▸ PROVIDED INFORMATION:
===============
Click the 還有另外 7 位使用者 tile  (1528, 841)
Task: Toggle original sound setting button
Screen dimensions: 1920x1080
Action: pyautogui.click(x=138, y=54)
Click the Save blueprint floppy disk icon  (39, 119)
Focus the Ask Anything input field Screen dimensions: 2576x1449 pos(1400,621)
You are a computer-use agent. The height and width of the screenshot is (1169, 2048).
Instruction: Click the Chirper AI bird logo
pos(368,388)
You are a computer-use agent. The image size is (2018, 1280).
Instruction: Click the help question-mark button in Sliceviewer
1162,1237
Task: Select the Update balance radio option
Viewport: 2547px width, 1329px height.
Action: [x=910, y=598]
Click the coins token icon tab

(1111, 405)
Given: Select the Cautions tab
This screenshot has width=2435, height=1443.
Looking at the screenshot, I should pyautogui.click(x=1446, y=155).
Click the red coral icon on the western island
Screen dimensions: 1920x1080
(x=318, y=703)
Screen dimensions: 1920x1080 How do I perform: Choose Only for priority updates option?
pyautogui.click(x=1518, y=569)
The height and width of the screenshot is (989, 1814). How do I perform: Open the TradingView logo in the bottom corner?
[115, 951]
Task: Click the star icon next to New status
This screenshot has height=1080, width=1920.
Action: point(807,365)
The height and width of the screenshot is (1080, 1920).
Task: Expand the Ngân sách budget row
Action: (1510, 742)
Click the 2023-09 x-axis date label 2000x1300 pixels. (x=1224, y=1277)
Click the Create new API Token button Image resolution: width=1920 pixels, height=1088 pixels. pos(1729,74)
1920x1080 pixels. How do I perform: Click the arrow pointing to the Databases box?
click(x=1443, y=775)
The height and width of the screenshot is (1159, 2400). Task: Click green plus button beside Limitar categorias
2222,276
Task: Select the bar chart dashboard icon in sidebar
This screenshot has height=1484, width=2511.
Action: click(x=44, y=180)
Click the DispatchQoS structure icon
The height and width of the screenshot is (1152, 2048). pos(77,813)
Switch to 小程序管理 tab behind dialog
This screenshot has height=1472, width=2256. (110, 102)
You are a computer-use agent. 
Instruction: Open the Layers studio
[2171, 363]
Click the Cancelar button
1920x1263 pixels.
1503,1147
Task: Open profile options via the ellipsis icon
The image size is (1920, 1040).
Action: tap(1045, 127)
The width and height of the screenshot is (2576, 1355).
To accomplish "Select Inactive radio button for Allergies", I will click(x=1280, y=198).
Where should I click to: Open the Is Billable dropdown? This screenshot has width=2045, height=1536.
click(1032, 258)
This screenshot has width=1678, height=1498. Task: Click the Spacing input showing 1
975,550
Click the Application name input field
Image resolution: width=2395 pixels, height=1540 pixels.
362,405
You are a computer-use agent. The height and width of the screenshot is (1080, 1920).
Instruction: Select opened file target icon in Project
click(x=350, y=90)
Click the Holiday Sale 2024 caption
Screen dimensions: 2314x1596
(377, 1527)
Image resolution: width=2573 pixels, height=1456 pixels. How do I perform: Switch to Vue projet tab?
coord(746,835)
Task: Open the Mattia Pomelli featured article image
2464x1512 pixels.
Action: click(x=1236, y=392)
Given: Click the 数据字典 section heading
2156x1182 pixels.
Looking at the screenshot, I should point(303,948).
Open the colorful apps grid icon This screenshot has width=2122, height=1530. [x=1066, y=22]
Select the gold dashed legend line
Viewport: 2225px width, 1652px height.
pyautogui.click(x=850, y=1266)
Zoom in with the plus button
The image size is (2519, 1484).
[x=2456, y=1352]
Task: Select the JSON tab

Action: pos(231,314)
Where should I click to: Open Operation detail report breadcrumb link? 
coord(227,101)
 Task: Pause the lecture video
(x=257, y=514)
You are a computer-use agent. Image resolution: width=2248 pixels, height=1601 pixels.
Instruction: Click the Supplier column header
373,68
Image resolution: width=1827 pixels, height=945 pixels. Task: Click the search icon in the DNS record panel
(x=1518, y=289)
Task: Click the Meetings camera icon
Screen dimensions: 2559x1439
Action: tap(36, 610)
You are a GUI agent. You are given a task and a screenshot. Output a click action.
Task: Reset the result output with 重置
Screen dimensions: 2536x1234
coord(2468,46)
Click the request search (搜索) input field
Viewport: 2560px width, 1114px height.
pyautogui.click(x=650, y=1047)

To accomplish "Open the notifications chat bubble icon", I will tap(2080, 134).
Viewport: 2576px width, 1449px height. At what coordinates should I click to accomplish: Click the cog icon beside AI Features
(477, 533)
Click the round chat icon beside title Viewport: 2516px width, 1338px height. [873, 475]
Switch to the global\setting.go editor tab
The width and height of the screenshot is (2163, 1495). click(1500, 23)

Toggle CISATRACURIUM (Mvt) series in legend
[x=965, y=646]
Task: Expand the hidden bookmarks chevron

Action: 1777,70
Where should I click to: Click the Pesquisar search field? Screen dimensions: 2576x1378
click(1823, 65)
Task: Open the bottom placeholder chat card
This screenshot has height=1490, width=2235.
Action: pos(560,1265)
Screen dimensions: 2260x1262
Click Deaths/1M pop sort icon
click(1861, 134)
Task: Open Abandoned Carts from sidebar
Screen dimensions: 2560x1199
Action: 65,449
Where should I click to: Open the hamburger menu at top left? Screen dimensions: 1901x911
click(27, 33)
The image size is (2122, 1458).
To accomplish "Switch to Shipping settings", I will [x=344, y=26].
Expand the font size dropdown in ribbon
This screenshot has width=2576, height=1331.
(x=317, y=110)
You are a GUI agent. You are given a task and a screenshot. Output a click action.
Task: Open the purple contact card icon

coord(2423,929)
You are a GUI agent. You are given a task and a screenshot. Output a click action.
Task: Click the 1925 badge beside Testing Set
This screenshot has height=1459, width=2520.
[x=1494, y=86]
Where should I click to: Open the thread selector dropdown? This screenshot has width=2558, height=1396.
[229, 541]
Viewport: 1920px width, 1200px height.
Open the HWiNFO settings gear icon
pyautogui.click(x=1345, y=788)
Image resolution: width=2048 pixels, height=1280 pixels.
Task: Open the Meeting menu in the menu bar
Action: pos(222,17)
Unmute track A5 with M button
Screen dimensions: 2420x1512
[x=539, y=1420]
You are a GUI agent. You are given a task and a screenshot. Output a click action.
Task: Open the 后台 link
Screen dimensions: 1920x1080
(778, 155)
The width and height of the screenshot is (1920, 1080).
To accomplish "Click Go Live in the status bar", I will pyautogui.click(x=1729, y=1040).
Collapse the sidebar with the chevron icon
===============
▸ ASSIGNMENT: Where does the word "radio" occur in the data? Copy every line that has it.

▸ TASK SOLUTION:
Task: Select the Update balance radio option
To accomplish "Select Inactive radio button for Allergies", I will click(x=1280, y=198).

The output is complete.